Significant measures announced to help bosses and staff tackle gender pay gap
27 November 2014 -
A government initiative for driving cultural change in the handling of female staffers’ careers is set for dramatic expansion. We take a look at what’s in store
In the wake of this year’s Equal Pay Day (4 November), minister for Women and Equalities Nicky Morgan launched Mending The Gap – the 3rd annual progress report of the government’s Think, Act, Report initiative.
The scheme encourages companies to collect, analyse and publish data on the recruitment, retention, progression and pay of female employees. Its aim is to help drive culture change, so that greater transparency around women in the workplace gradually becomes the norm – and to improve best-practice sharing, so that companies are able to effectively utilise, and fairly reward, their female staff.
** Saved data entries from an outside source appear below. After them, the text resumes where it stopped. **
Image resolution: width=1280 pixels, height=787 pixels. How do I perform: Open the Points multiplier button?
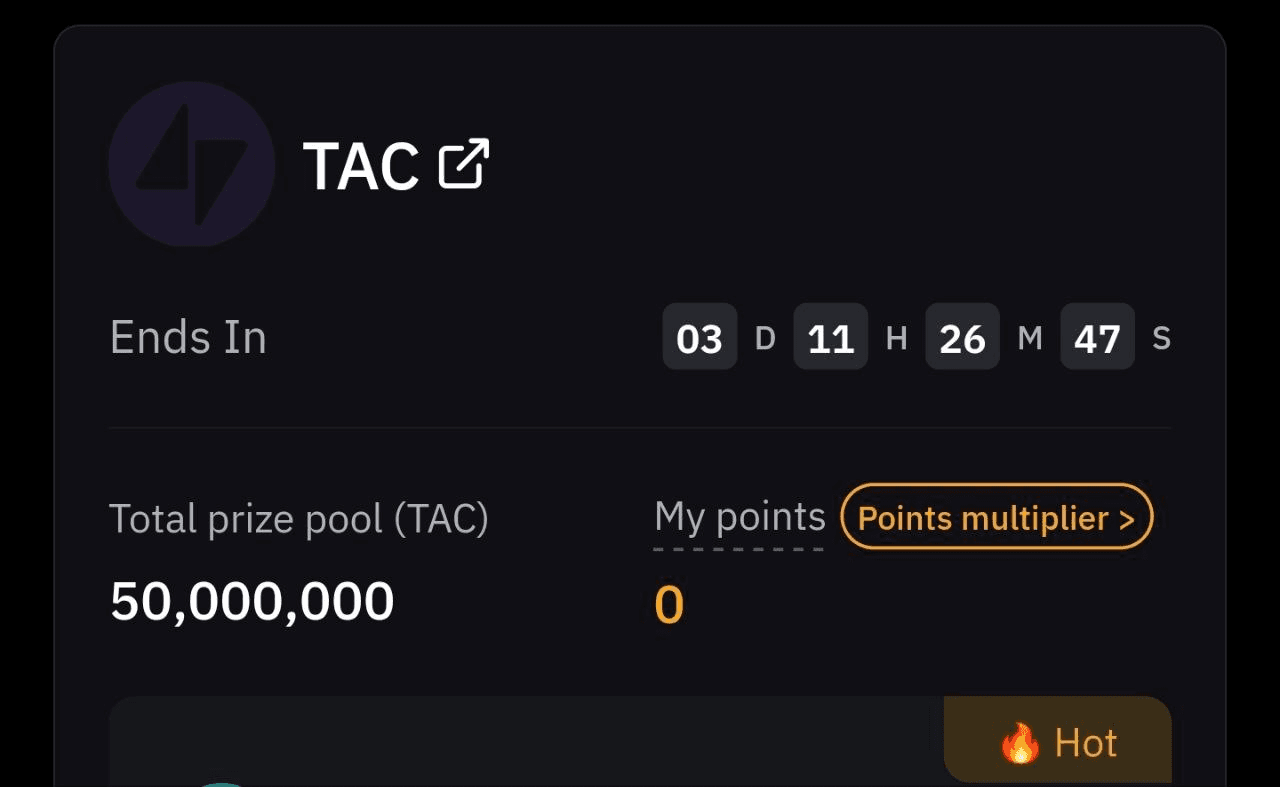point(997,517)
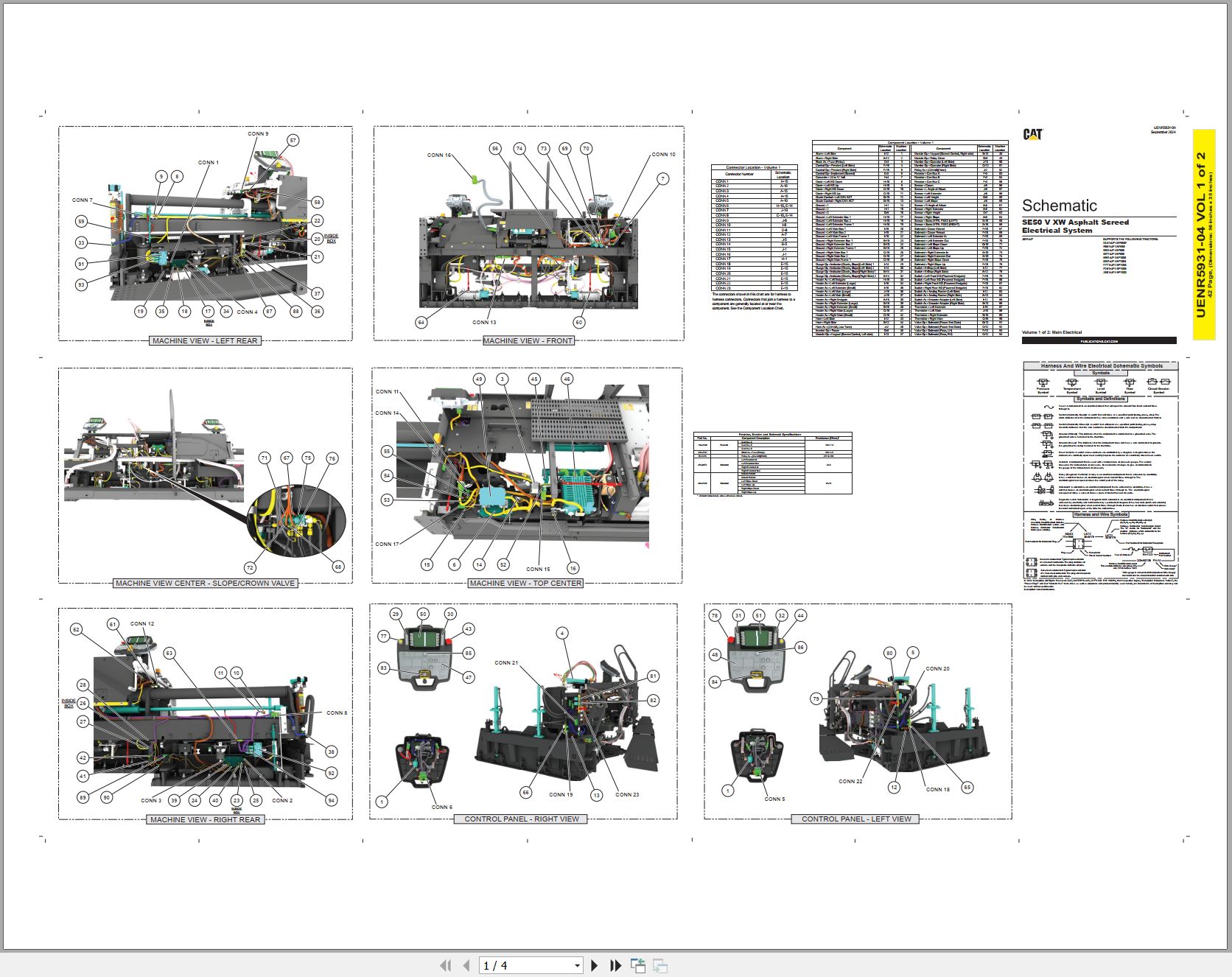Open the PUBLICATIONS.CAT.COM link bar
The height and width of the screenshot is (977, 1232).
1099,340
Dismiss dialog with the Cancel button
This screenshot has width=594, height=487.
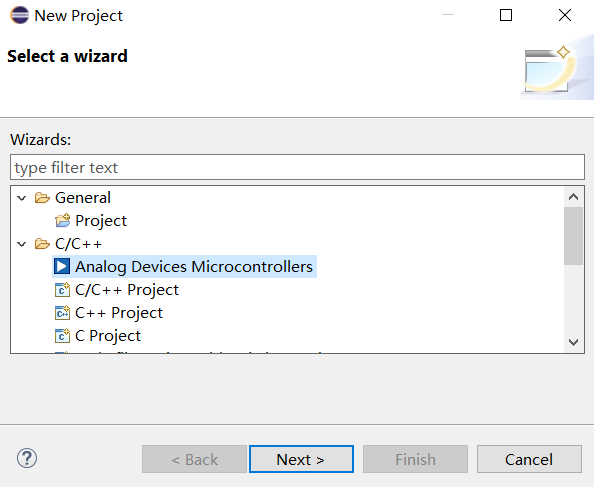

Sign-ups to the initiative have doubled in the past year, with more than 260 companies covering around 2.5 million employees now on board. But the government recognises that there’s more it can do to make collecting and reporting gender equality information easier. As such, it has announced a significant package of new measures to help both employers and employees to tackle the gender pay gap.
1. Free pay-analysis software, to be made available to all companies to calculate their gender pay gaps
2. Revised and simplified guidance for employers on how to carry out pay analysis
3. Further measures for strengthening the existing Think, Act, Report initiative
4. Guidance to help women compare their pay to their male counterparts. The first part of this is available here
5. A £50,000 budget for further advice designed to enable female employees to hold their companies to account, if they think they are not being paid correctly
On top of that, a further £2 million has been made available to fund a training and mentoring programme of events for women – including those working part time and older workers – to be carried out by the UK Commission for Employment and Skills. It will target women working in the science, technology, engineering and maths (STEM) arena, plus the retail, hospitality management and agricultural sectors.